En salles
Pourquoi Jean Valjean n’est pas une adaptation de Victor Hugo comme les autres
Oser une nouvelle adaptation du roman „Les Misérables“ après Jean-Paul Le Chanois (1957), Robert Hossein (1982) et Josée Dayan (2000), voilà qui tient autant du pari que de l’hommage. En choisissant de concentrer son film sur les tout débuts de l’histoire, Eric Besnard livre un huis clos intime et profondément humain. Une entrée resserrée dans l’univers hugolien, portée par un quatuor d’acteurs d’exception.
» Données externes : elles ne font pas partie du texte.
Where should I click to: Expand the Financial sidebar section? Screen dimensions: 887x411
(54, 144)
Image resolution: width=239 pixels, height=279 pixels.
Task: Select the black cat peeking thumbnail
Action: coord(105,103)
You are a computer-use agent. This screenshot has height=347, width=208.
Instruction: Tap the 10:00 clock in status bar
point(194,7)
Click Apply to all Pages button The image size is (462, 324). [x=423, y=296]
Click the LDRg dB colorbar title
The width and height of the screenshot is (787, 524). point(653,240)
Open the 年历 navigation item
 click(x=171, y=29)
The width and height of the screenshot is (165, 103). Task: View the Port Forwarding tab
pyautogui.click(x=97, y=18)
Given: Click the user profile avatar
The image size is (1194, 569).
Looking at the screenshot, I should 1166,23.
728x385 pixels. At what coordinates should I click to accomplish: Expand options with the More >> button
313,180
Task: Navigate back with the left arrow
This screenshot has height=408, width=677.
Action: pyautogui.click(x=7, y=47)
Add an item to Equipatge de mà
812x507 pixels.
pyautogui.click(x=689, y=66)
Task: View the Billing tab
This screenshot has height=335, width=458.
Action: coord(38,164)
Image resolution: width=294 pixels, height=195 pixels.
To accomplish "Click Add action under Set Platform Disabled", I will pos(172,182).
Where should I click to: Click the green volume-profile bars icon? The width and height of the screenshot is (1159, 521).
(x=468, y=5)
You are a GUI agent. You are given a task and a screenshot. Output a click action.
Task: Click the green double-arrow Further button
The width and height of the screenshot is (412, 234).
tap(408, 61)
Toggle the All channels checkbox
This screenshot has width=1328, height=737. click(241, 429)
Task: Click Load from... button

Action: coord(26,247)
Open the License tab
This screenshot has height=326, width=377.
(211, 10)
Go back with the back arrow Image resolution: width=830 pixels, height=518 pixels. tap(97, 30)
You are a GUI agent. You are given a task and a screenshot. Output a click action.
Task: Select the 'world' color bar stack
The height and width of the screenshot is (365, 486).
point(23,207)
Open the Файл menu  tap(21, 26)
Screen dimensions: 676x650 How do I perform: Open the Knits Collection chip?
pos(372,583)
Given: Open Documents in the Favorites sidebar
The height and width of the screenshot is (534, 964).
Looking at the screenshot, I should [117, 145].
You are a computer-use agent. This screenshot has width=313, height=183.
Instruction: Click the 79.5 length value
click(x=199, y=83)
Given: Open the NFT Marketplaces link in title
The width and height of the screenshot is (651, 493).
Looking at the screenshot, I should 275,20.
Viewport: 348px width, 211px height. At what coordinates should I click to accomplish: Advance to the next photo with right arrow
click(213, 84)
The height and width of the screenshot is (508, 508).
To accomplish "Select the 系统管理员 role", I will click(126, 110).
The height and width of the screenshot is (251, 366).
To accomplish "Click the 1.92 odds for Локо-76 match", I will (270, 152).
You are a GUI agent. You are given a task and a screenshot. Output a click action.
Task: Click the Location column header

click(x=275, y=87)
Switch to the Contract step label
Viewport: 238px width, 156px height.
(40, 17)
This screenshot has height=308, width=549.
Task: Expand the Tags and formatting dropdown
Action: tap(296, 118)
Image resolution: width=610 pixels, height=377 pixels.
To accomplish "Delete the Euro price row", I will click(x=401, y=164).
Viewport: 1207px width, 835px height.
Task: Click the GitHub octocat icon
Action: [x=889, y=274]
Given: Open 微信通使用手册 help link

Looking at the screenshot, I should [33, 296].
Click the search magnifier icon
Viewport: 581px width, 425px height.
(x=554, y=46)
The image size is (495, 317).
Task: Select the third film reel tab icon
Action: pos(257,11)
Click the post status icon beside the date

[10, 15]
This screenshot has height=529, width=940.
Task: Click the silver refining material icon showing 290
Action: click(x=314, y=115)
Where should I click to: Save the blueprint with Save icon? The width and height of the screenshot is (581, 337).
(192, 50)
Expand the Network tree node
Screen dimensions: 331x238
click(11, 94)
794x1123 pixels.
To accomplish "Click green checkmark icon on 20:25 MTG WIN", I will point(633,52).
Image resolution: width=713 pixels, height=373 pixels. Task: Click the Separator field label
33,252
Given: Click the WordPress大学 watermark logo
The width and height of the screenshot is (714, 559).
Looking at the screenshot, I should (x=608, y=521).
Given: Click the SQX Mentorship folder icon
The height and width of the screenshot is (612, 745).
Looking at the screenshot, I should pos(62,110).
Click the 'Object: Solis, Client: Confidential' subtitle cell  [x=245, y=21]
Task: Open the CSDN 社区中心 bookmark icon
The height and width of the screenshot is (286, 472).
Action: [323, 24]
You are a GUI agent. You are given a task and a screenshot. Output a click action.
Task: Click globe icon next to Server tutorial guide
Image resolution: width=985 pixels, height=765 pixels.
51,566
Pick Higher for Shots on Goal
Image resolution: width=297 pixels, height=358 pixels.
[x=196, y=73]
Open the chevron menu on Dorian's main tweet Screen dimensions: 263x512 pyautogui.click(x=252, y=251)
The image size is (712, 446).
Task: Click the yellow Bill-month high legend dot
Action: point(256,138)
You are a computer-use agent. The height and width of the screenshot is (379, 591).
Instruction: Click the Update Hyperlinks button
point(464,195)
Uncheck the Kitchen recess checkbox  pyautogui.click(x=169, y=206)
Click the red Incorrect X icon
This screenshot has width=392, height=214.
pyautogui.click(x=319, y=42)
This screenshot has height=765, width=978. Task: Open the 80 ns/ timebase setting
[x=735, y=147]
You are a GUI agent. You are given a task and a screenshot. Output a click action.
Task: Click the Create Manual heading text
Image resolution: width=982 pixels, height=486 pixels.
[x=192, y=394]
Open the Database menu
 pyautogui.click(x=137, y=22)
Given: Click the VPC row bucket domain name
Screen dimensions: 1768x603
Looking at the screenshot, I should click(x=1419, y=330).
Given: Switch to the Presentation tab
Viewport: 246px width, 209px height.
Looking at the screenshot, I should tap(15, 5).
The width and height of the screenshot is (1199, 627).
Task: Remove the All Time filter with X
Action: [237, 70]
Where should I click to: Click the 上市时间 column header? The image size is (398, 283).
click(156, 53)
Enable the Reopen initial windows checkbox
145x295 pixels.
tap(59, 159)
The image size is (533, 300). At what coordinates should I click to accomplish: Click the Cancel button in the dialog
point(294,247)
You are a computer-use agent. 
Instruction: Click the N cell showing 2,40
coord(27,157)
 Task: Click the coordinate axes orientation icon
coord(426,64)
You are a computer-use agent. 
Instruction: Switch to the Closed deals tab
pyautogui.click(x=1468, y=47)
Grégory Gadebois dans „Jean Valjean“ Photo: Radar Films - Mediawan
La grande force de cette adaptation est son recentrage audacieux : quatre personnages, une maison d’évêque, un homme brisé qui lutte contre lui-même. Le film se déroule essentiellement dans la demeure de Monseigneur Bienvenu Myriel, où Jean Valjean (Grégory Gadebois) trouve refuge et où, déjà, les lignes de sa destinée vacillent. Grégory Gadebois interprète Valjean avec une intensité charnelle et mélancolique: sa corpulence, ses silences, ses gestes hésitants disent mieux que des mots les années de bagne et de honte. Là où d’autres versions privilégiaient la stature du héros rédimé, Gadebois incarne l’homme encore sauvage, lesté de rage et de douleur.